# Two letters from GM



## jblackburn (Apr 14, 2012)

There are two ridiculously common complaints on the forum related to the 1.4T and coolant loss issues:

1) water pumps. They will ALL inevitably leak, pretty much a 100% failure rate at some point on the 1.4 motor. Fortunately they fall under powertrain warranty and Chevy is also extending coverage to 10 years/150k. 

2) HVAC coolant smell - this is due to the surge tank venting or grease in the heater core box that was used during assembly.

Run the car around, get it nice and hot, then shut it off and pop the hood and smell around the coolant surge tank area for signs of coolant venting from the cap. If you can smell something there, that should give your dealer a starting point with tracking down that issue.


----------



## iggy (Feb 14, 2013)

My wife's car had the water pump replaced on GM's dime at abut 60K miles... Heck , in the past, it was hard to get much more then 60K out of a water pump anyway... but given GM's 100K warranty, their on the hook. I don't consider this to be a big issue, certainly not what I think could be called a major defect, but obviously GM would have not had to do this under warranty.

The smell... Well I hear the rotten smell typically is the cabin air filter.

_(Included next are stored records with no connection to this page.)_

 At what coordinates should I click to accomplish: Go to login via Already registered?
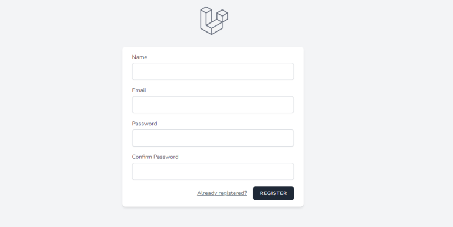[x=222, y=193]
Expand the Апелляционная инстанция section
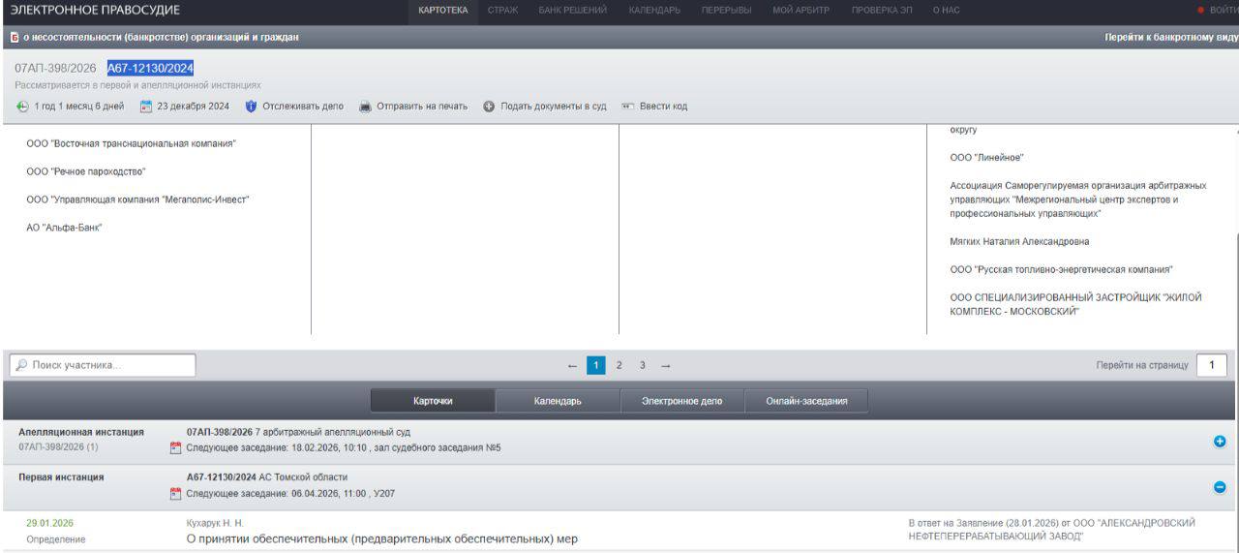 1220,442
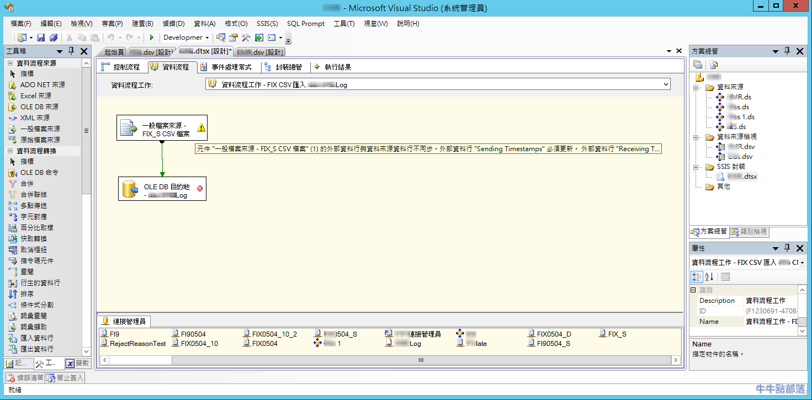Choose the 衍生的資料行 toolbox item
The width and height of the screenshot is (812, 400).
click(x=40, y=282)
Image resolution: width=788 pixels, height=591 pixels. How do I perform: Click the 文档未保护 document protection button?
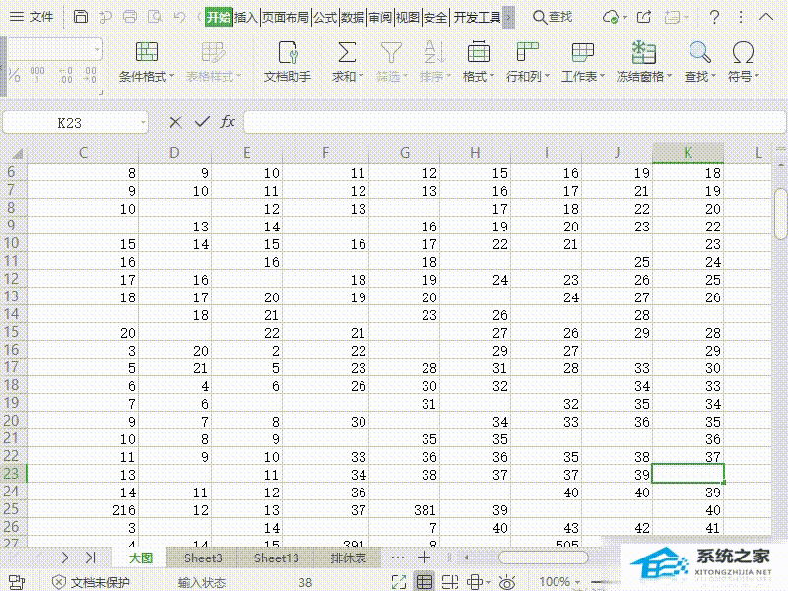tap(91, 582)
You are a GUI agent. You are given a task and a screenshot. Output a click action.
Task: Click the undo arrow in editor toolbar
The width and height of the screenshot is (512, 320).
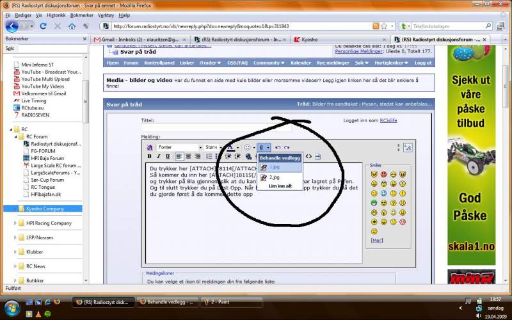(x=278, y=147)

We've also had work done on the overflow tank/system... but I've never had any kind of excessive coolant smell in the car. I do often have a faint smell of anti-freeze when the car's parked in the garage right after driving. Never had this issue with other cars, but I personally don't see it as a real 'problem' , I just figure it's a part of the way this car is.

Heck, my dealer will do something with coolant levels if they see the tank level change by even a 1/2 inch. I guess technically, they should not loose any coolant...


----------



## Phoenixcruze (Feb 14, 2013)

Thanks for the replies. I've got less than 30,000 kilometres on my Cruze, (I bought it new in early 2013), and overall I've been very happy with it. 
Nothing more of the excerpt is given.